Steve Simon, Minnesota Secretary of State
The routine civic exercise of casting a ballot roused new questions in voters following the 2016 election. Talk of Russian trolls, targeted social media marketing, and even hacking of voter rolls have many wondering if the very practice of our democracy is under threat.
Sounds like great material for a comedy show.
And we asked Minnesota Secretary of State Steve Simon about. Simon is responsible for overseeing elections throughout Minnesota. He's currently running for re-election to the office.
Richard Painter, University of Minnesota Law School, Potential U.S. Senate Candidate
Former George W. Bush White House ethics and University of Minnesota Law Professor Richard Painter announced in March that he is considering a run for the U.S. Senate.
Will he? If so, would he as a republican, a democrat, or an independent? Why would anyone want to leave Minnesota to go to Washington D.C. anyway? We asked him.
Dan DeBaun, Retail and Restaurant Reporter, Minneapolis St. Paul Business Journal
Changes in the grocery store market are nothing new in Minnesota–ask any former Red Owl customers. The recent pace of those changes have a lot of people wondering about the future of grocery stores in the Twin Cities. By buying Whole Foods, will Amazon dominate the market? Can Target make it in the groceries business? Why’s everyone so excited about Hy-Vee?
Shawntera Hardy, Commissioner, Department of Employment and Economic Development
Minnesota’s Department of Employment and Economic Development is charged with growing the state’s economy, connecting citizens with jobs, and helping businesses grow. The woman at the helm is Shawntera Hardy, who previously worked in the state’s energy, healthcare, and transportation sectors. Earlier this year, Governor Dayton tasked DEED with answering Amazon’s call for proposals for a second headquarters. We talked with Commissioner Hardy about all of that, plus asked for résumé tips in the event this whole improv thing doesn’t work out.
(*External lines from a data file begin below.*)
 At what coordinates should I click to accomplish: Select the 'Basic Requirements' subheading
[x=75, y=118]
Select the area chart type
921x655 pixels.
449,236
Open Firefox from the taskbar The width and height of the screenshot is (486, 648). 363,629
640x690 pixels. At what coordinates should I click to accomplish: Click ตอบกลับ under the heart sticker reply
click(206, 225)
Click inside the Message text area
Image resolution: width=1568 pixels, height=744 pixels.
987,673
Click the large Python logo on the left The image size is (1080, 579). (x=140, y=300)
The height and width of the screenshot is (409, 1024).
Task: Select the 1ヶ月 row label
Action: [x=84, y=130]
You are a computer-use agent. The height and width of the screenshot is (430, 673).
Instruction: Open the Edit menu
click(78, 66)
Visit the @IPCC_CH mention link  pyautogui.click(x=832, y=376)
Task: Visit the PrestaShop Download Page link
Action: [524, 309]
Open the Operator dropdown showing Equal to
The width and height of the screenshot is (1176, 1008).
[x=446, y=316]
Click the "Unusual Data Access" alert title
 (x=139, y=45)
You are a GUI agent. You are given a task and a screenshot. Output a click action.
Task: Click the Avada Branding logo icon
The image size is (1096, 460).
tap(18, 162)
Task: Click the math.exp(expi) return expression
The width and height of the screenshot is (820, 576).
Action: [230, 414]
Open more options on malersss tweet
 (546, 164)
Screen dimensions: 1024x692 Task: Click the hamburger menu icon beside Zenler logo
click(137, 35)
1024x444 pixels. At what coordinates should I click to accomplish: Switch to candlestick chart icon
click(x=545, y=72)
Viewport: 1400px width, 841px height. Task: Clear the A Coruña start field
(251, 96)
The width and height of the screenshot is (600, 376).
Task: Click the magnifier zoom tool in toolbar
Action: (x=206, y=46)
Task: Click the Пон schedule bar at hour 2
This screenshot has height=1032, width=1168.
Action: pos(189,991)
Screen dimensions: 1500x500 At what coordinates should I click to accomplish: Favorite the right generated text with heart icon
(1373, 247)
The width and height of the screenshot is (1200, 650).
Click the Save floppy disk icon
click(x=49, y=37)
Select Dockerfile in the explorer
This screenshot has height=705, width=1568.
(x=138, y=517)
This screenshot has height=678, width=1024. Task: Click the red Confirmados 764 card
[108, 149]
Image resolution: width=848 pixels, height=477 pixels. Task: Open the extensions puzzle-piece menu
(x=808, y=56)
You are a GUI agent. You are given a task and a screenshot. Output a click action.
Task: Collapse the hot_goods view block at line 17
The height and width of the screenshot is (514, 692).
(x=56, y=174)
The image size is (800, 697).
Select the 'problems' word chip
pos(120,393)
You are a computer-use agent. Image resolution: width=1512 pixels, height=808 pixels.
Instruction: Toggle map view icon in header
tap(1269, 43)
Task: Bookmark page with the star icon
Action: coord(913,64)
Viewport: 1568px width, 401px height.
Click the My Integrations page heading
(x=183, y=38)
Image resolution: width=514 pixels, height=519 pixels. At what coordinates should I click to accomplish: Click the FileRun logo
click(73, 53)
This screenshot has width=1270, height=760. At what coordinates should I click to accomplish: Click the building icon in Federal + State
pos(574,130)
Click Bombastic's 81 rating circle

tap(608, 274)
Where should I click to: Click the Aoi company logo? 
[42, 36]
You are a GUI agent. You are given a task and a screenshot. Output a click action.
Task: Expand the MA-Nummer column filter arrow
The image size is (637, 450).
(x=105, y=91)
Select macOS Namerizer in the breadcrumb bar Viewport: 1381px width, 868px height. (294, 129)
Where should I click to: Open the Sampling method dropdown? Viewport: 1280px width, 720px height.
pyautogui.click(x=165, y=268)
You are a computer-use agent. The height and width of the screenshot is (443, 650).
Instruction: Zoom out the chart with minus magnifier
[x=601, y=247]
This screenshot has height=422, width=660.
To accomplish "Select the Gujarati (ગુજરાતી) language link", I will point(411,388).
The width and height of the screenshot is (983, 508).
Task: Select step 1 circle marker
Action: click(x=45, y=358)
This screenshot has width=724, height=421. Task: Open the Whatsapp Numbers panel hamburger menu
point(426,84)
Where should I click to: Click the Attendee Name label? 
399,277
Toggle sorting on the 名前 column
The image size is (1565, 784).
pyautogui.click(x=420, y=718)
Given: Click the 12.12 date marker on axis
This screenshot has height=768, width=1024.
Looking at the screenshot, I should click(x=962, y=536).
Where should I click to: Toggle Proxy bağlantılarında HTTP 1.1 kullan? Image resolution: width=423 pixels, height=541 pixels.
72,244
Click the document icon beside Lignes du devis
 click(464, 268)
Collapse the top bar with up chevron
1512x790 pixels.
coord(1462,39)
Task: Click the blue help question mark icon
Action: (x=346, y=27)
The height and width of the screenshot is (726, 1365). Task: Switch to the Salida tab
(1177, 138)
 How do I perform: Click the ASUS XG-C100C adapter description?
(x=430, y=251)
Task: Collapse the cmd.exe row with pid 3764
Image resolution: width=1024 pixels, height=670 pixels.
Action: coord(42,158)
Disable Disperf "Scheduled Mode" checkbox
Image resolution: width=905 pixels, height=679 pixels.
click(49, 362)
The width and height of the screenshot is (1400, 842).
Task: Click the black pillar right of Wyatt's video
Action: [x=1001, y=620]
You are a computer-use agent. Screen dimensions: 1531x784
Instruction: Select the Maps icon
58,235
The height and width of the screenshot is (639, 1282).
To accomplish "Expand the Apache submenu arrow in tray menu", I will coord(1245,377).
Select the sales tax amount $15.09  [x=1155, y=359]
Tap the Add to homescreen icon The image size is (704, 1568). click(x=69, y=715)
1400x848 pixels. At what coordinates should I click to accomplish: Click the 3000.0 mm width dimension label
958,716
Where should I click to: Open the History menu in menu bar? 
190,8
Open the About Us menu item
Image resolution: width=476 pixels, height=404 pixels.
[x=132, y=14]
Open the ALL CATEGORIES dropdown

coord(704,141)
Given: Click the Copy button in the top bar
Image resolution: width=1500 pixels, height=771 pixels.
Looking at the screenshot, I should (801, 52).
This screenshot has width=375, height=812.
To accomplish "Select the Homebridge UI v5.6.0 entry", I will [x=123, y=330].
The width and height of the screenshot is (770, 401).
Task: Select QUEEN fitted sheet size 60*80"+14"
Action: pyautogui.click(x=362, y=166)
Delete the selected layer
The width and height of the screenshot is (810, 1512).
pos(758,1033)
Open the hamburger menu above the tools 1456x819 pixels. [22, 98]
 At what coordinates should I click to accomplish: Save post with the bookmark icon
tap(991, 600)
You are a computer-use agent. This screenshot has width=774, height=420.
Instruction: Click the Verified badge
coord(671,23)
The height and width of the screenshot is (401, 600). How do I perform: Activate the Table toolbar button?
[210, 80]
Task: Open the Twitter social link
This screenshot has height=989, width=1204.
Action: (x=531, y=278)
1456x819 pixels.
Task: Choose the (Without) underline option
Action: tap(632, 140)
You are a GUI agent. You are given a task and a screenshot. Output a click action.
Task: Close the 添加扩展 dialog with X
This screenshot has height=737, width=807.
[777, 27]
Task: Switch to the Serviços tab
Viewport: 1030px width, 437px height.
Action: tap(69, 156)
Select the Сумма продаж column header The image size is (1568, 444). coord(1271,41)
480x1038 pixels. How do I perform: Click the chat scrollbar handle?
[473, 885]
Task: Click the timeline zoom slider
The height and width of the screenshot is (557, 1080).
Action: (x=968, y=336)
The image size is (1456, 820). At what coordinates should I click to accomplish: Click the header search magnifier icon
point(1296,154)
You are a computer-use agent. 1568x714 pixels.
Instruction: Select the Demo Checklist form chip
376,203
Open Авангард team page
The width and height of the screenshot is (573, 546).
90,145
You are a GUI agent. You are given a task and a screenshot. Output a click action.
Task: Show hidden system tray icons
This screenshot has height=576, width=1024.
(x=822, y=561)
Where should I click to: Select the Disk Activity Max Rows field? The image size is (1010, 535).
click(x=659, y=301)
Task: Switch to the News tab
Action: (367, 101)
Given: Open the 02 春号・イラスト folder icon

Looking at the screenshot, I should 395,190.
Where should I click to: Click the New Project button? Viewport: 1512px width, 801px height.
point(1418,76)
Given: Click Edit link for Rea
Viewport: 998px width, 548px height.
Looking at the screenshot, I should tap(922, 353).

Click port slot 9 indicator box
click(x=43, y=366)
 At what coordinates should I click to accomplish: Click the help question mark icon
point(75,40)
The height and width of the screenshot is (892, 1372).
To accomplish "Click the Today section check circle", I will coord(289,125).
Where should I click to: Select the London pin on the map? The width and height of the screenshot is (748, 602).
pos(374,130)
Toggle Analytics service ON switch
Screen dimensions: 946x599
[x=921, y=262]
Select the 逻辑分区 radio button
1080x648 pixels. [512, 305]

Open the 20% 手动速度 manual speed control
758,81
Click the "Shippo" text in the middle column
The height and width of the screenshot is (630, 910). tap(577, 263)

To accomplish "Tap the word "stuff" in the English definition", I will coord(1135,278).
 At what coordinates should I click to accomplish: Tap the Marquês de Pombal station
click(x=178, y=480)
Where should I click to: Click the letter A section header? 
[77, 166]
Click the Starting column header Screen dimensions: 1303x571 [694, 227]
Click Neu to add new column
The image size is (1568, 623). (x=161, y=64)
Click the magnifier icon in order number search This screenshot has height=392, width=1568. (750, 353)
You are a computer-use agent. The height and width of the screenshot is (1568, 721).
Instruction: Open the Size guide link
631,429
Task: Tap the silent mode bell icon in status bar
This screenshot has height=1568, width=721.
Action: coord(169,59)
Susan Brower, Minnesota State Demographer
Bob Tracy, Director of Public Policy and Communications, Minnesota Council on Foundations
No doubt you’ve already got your calendar marked for the decennial U.S. Census. As the Constitution mandates, every person in the United States will be counted in 2020. Or at least that’s the hope. There are already major concerns whether the federal government is adequately preparing for the upcoming census. We asked two local experts how the census actually works on the ground, and whether it’s a big deal if the count’s off by a few (million) people.